'Game of Thrones' Actor Kit Harington Thinks Reverse Sexism Exists, Knows Nothing

Impact

While surrounded by his female colleagues, at least one of whom appears partially or completely nude on practically every episode of Game of Thrones, actor Kit Harington, who plays Jon Snow, had a thought: It is he who is the real victim of sexism in Hollywood. 

In an interview with the U.K.'s Sunday Times, Harington said he believes there's a "double standard" when it comes to sexual objectification. "If you said to a girl, 'Do you like being called a babe?' and she said, 'No, not really,' she'd be absolutely right."

He continued, "I like to think of myself as more than a head of hair or a set of looks.
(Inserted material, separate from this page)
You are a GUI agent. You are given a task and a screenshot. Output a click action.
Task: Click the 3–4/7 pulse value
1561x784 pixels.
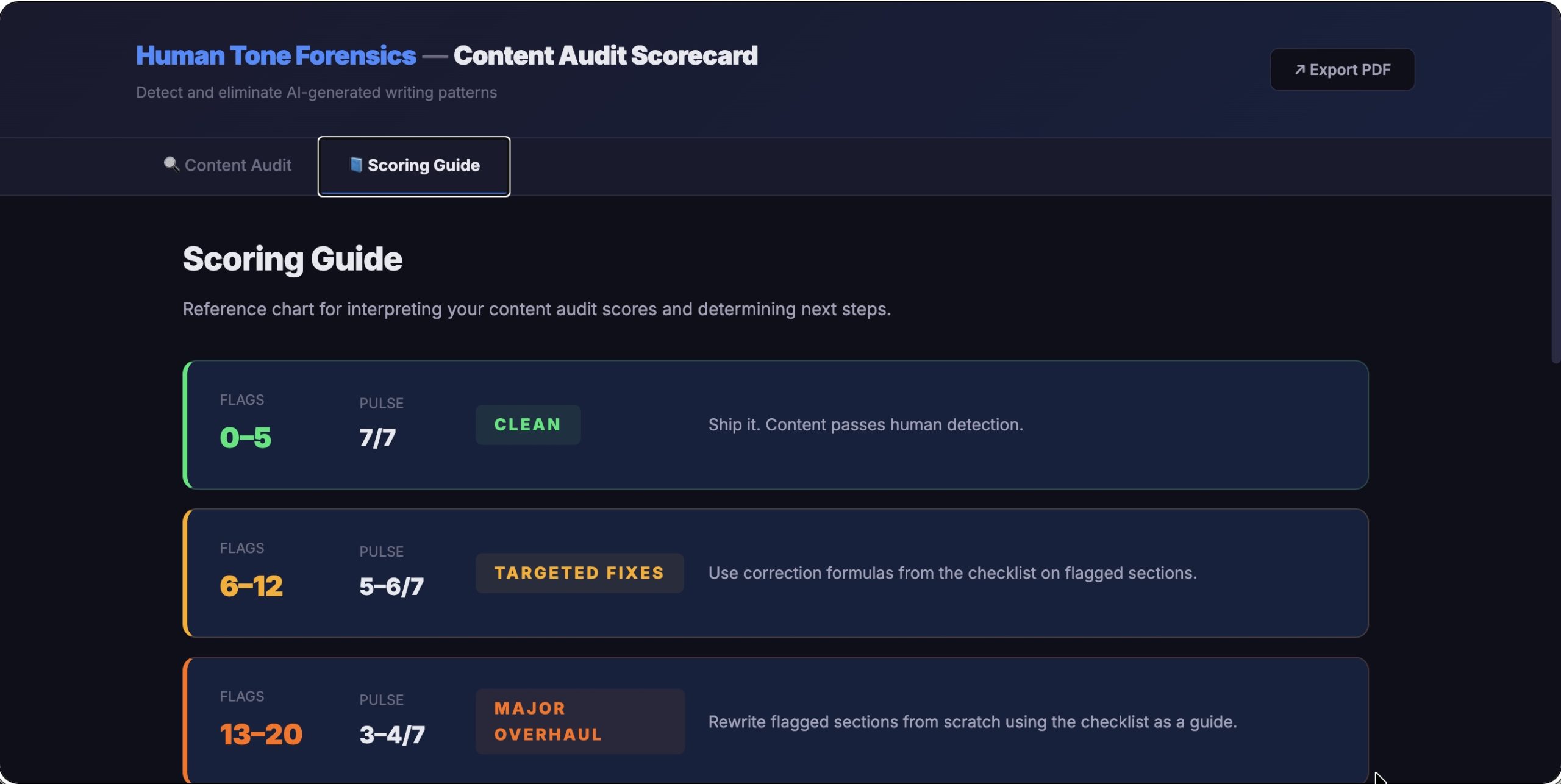coord(392,734)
It's demeaning." Harington said that while there's no doubt that there's sexism in the industry toward women, men are often targets too. "At some points during photoshoots when I'm asked to strip down, I felt that," he said. "If I felt I was being employed just for my looks, I'd stop acting."

Though people of all genders can be objectified, Harington misses the mark in lumping his experience together with that of women's. The Game of Thrones actor may feel reduced to his washboard abs and boyish good looks, but historically, industry sexism has impacted women disproportionately; subjecting them to BS casting calls, paying them less than their male counterparts and reducing them, and the characters they play, to two-dimensional sex objects

Henry Cavill, who plays Superman's latest iteration, bemoaned a similar alleged double standard in a different interview with the Sunday Times from March, telling the publication he was tired of women catcalling him. Of course he later walked through Times Square in a Superman shirt completely unnoticed.

Maybe the two can form a support group.